O que é que se diz nestas alturas? Uma piada, um grito de horror ou devia ter deixado cair umas lágrimas ofendidas pela desatenção? Preferi não dizer nada e olhá-lo apenas, tentando esquecer que Vincent também ali estava.
- Tenho saudades das minhas festas...
Querido Elder... Pobre e querido Elder...

O edifício que albergava o sistema computacional e os serviços dependentes como a polícia e o governo era uma das poucas construções que tinham algo de original. Tinha sido desenhada e construída pelo próprio JIM, ou melhor, pelos seus apêndices mecânicos. Era triste que fosse um computador a fazer algo de original.
- Para que lado, Vincent?
- Vamos para uma sala de terminais. Podemos ir por aqui. – subimos para uma passadeira rolante que ocupava uma parte substancial do corredor e descemos dela alguns momentos depois.
- Vamos para esta. Tem terminais com teclado, eu não gosto de falar com máquinas.
A sala estava vazia: todos os terminais permaneciam abandonados e eram mais de vinte; os que falavam eram mais atraentes.
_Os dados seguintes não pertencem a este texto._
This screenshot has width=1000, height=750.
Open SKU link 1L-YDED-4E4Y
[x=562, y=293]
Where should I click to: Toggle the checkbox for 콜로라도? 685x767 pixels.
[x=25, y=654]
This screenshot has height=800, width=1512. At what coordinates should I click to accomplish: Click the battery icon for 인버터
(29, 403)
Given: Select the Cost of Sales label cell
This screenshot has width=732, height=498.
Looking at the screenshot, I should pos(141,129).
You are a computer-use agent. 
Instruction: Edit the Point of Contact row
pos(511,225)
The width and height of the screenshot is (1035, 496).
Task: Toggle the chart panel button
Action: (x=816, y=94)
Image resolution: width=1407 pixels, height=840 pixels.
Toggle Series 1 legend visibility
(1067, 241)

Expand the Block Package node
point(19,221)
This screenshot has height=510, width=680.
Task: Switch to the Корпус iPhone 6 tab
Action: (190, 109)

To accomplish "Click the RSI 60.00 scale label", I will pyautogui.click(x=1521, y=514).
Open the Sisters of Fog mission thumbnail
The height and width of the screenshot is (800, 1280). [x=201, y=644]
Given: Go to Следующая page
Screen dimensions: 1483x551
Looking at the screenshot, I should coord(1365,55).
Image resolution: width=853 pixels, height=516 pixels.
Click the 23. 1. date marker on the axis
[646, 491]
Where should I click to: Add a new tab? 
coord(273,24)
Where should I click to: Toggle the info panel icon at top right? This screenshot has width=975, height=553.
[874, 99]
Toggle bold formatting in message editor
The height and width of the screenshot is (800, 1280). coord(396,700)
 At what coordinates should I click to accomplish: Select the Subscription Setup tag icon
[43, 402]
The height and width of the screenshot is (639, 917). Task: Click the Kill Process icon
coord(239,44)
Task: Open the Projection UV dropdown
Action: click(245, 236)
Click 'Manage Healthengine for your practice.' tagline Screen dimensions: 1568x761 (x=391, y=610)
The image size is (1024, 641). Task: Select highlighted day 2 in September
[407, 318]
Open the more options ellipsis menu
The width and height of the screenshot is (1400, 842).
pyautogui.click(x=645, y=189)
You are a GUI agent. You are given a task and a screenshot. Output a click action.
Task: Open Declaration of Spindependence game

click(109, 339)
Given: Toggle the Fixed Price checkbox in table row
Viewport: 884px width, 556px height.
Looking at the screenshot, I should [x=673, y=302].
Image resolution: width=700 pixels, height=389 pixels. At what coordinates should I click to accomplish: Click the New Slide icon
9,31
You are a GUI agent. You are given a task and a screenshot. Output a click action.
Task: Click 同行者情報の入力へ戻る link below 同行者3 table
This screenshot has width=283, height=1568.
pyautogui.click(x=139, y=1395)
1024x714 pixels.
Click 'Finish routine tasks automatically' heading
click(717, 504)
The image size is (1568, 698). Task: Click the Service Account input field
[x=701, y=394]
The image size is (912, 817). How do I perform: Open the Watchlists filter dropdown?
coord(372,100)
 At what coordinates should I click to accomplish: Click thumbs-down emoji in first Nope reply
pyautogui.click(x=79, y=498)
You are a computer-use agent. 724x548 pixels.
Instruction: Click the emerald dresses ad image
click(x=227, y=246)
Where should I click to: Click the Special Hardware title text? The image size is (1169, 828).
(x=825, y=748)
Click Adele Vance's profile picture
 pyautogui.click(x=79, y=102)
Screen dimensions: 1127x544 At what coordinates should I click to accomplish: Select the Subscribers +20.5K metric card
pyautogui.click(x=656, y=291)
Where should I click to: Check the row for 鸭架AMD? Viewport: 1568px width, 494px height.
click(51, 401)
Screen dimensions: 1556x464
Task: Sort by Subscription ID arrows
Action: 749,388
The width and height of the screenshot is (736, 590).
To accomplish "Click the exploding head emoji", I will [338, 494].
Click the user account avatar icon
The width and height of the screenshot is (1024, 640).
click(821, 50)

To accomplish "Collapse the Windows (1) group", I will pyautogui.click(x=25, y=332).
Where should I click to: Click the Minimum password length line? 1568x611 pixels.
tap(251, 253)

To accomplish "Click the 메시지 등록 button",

Escolhemos um ao acaso e Vincent acedeu ao subsistema de informações.
- Vou pedir a consulta de documentos e introduzir os códigos. – Vincent atarefou-se durante alguns minutos introduzindo os códigos da pequena listagem de computador que trouxéramos do espólio de Walter Scherer.
- Merda! Era de esperar.
- O quê?
- O sistema deu todos os documentos como não existentes, apesar dos códigos terem sido considerados válidos.
- E o que é que isso significa?
- Significa que o assassino é mesmo uma pessoa influente. Identificaram-me pelo meu código de acesso ao sistema e negaram-me a consulta. Neste momento devem vir aí para nos liquidar...
- Do que estamos à espera? Vamos!
Deixámos a sala a correr perante alguns transeuntes espantados.
- Por aí não, Elder! Vamos apanhar um elevador expresso. – corremos na direcção oposta até chegarmos junto dos elevadores.
- Vamos, entra!
Antes de me deixar engolir pelo elegante ascensor de portas douradas reparei na pequena câmara que parecia olhar-nos. Possibilidades inquietantes ocuparam a minha mente e tomaram conta de mim.
- Vincent, o elevador vai a descer... Não íamos subir para o outro nível de saída?
- Não percebo, eu carreguei no botão para subir! – olhou para mim perplexo, sem saber o que estava a acontecer. Eu já tinha percebido... Não lhe disse nada, apenas apontei para a minúscula câmara num dos vértices superiores da caixa dourada. Finalmente o gato apanhara-nos.